*Task instructions*
From the line with "Instruction: Click the" onward, reproduce each line of the entries exactly, ending at the last one, and add nothing.

*Source information*
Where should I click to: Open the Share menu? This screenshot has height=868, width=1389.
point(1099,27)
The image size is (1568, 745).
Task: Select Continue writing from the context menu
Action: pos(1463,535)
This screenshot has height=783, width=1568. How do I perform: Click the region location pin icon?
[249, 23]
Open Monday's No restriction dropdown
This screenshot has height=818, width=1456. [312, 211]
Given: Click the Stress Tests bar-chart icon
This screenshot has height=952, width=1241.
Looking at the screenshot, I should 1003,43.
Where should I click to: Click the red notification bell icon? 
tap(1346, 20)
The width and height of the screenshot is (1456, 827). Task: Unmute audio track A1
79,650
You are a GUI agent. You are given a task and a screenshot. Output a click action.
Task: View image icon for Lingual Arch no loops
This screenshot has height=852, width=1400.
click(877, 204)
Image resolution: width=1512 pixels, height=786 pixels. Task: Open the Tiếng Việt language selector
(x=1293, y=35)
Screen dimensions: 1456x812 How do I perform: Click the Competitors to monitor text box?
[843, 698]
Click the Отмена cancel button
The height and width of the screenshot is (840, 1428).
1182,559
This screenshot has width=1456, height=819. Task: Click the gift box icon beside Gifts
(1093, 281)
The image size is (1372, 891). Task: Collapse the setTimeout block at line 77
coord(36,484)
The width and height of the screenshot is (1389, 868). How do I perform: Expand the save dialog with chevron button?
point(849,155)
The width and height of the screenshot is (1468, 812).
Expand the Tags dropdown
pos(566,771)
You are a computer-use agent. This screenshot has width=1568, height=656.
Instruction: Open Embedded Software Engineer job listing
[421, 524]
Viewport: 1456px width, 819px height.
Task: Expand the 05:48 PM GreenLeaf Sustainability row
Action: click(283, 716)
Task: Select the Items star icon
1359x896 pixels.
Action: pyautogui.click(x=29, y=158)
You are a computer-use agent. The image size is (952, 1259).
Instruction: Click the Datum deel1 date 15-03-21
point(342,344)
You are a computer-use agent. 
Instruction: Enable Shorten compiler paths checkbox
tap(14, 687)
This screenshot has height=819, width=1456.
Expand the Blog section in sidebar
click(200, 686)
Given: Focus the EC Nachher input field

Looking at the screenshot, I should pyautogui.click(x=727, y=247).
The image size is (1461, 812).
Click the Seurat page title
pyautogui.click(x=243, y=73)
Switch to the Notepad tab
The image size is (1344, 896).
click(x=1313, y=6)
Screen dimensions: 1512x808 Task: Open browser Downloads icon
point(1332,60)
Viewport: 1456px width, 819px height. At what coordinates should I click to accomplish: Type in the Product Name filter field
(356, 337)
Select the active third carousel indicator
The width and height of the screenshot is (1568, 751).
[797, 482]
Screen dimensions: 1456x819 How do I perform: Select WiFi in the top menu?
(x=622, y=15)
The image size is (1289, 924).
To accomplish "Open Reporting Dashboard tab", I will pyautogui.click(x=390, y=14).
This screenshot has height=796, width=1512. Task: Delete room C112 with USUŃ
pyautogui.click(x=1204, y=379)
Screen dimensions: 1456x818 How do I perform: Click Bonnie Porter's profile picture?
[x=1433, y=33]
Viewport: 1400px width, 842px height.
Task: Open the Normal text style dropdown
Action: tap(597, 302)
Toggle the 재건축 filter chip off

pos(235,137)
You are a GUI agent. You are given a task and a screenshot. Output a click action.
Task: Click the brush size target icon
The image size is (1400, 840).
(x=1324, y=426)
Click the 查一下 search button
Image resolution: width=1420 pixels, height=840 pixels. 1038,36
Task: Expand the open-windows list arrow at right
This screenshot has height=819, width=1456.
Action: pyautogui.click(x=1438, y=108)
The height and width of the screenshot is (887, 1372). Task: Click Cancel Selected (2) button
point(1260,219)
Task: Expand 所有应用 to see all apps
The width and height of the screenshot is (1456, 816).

*Answer below*
Instruction: Click the Datum deel1 date 15-03-21
point(342,344)
You are a computer-use agent. 
Instruction: Enable Shorten compiler paths checkbox
tap(14, 687)
This screenshot has height=819, width=1456.
Expand the Blog section in sidebar
click(200, 686)
Given: Focus the EC Nachher input field

Looking at the screenshot, I should pyautogui.click(x=727, y=247).
The image size is (1461, 812).
Click the Seurat page title
pyautogui.click(x=243, y=73)
Switch to the Notepad tab
The image size is (1344, 896).
click(x=1313, y=6)
Screen dimensions: 1512x808 Task: Open browser Downloads icon
point(1332,60)
Viewport: 1456px width, 819px height. At what coordinates should I click to accomplish: Type in the Product Name filter field
(356, 337)
Select the active third carousel indicator
The width and height of the screenshot is (1568, 751).
[797, 482]
Screen dimensions: 1456x819 How do I perform: Select WiFi in the top menu?
(x=622, y=15)
The image size is (1289, 924).
To accomplish "Open Reporting Dashboard tab", I will pyautogui.click(x=390, y=14).
This screenshot has height=796, width=1512. Task: Delete room C112 with USUŃ
pyautogui.click(x=1204, y=379)
Screen dimensions: 1456x818 How do I perform: Click Bonnie Porter's profile picture?
[x=1433, y=33]
Viewport: 1400px width, 842px height.
Task: Open the Normal text style dropdown
Action: tap(597, 302)
Toggle the 재건축 filter chip off

pos(235,137)
You are a GUI agent. You are given a task and a screenshot. Output a click action.
Task: Click the brush size target icon
The image size is (1400, 840).
(x=1324, y=426)
Click the 查一下 search button
Image resolution: width=1420 pixels, height=840 pixels. 1038,36
Task: Expand the open-windows list arrow at right
This screenshot has height=819, width=1456.
Action: pyautogui.click(x=1438, y=108)
The height and width of the screenshot is (887, 1372). Task: Click Cancel Selected (2) button
point(1260,219)
Task: Expand 所有应用 to see all apps
The width and height of the screenshot is (1456, 816).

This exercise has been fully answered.